The Monte Carlo envelope is most powerful when used to calibrate expectations rather than to pass/fail a strategy.
Setting Realistic Risk Limits
If the P95 worst case is 49.4%, you should plan for a drawdown near that level — not the 26.4% you observed. The observed drawdown is a single sample. The P95 is the planning boundary: "given my trades, the worst plausible drawdown from bad sequencing is around 49%." If that exceeds your tolerance, reduce position size or tighten stops before deploying.
Envelope + Drawdown Analysis
The Drawdown Analysis modal shows the depth, duration, and recovery pattern of the observed drawdowns.
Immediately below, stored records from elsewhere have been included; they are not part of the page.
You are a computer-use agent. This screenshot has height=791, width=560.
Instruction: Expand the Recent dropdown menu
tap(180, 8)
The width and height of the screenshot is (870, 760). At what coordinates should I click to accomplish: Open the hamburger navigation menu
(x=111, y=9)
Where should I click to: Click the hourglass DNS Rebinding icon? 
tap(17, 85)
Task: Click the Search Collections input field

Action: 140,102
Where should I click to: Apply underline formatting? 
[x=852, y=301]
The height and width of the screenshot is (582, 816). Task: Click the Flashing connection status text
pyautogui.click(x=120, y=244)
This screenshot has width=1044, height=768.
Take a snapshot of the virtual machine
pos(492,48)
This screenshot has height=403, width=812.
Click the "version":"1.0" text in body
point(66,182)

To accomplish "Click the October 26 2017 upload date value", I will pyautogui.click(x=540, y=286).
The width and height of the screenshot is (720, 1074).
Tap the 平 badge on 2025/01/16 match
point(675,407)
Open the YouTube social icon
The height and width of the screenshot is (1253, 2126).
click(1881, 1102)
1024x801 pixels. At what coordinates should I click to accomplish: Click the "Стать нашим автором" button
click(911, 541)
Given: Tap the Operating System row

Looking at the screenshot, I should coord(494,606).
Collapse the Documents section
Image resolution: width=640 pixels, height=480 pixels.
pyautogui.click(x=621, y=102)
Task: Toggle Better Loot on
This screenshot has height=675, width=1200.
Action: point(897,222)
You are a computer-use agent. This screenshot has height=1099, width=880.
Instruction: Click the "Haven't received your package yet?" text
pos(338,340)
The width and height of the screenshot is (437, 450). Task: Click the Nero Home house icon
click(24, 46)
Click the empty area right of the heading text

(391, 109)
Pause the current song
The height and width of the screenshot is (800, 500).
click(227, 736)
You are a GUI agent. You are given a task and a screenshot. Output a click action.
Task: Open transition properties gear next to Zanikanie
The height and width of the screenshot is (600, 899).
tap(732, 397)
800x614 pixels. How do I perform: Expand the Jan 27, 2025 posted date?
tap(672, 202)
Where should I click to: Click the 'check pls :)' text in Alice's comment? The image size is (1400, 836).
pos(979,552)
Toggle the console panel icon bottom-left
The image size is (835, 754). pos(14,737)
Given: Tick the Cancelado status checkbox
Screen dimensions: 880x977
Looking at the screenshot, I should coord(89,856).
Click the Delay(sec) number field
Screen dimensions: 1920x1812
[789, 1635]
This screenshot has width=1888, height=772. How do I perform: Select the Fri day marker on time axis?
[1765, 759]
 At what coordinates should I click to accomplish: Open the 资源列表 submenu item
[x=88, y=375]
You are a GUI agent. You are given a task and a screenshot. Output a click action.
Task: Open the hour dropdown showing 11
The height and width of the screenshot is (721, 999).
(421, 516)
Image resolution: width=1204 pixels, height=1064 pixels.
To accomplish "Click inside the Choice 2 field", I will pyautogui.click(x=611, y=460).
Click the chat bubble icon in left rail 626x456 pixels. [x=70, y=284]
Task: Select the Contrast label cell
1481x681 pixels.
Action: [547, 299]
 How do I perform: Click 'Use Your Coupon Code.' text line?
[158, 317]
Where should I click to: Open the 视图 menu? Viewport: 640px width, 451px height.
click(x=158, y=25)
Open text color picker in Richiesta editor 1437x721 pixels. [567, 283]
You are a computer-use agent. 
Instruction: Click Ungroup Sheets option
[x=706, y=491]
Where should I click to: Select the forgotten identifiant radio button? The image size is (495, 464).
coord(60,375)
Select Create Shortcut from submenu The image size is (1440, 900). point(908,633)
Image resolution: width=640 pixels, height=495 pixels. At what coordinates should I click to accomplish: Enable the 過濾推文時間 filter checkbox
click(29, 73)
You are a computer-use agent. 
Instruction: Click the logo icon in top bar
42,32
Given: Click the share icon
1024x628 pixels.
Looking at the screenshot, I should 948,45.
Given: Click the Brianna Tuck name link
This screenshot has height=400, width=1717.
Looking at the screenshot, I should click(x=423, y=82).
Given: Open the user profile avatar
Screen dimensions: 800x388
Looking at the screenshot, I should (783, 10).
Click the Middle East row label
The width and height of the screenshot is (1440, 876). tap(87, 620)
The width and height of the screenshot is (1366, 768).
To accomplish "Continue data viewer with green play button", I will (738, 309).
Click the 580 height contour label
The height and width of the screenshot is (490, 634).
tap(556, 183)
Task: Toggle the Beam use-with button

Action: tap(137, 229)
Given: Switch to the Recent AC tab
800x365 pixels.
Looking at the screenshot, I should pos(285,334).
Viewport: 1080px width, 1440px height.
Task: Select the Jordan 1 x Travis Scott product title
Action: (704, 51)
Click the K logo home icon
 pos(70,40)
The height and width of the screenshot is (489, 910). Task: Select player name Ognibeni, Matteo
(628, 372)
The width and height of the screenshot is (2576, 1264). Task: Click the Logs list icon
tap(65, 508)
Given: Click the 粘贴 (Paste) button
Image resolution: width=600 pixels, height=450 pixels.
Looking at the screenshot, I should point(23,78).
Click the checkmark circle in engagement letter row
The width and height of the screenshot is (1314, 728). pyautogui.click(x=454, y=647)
The Envelope shows whether that observation was typical. Together, they answer: "how bad was it, and how bad could it have been?" If the observed max drawdown is at the 20th percentile, the strategy was lucky — live trading will likely produce worse drawdowns. If it is at the 80th percentile, the strategy was unlucky — structural risk is actually lower than the backtest implies.
Envelope + Performance Metrics
The Performance Metrics card shows return-based ratios (Sharpe, Calmar). The envelope adds a dimension: if the range width is large, those ratios are unstable. A Calmar ratio computed from the observed drawdown could be dramatically different if computed from the P95 drawdown instead. For wide-range strategies, compute Calmar using P95 to get a conservative risk-adjusted measure.
Envelope + Behaviour
The Behaviour card shows win/loss streaks. Long losing streaks are the primary driver of sequencing risk — they create deep drawdowns when clustered at the start of trading. If the behaviour analysis shows a max losing streak of 9 (as in this strategy), the Monte Carlo distribution will naturally be wide because clustering those 9 losses together produces very different equity curves than spreading them evenly.
The Re-run Button
The top-right Re-run button regenerates all 10,000 simulations with fresh random seeds. Because Monte Carlo is stochastic, each run produces slightly different percentiles and bounds. If you run it three times and get materially different results each time, the distribution is unstable — typically a signal that 10,000 simulations is insufficient (rare) or that the trade set is very small. Consistent results across runs confirm the analysis is reliable.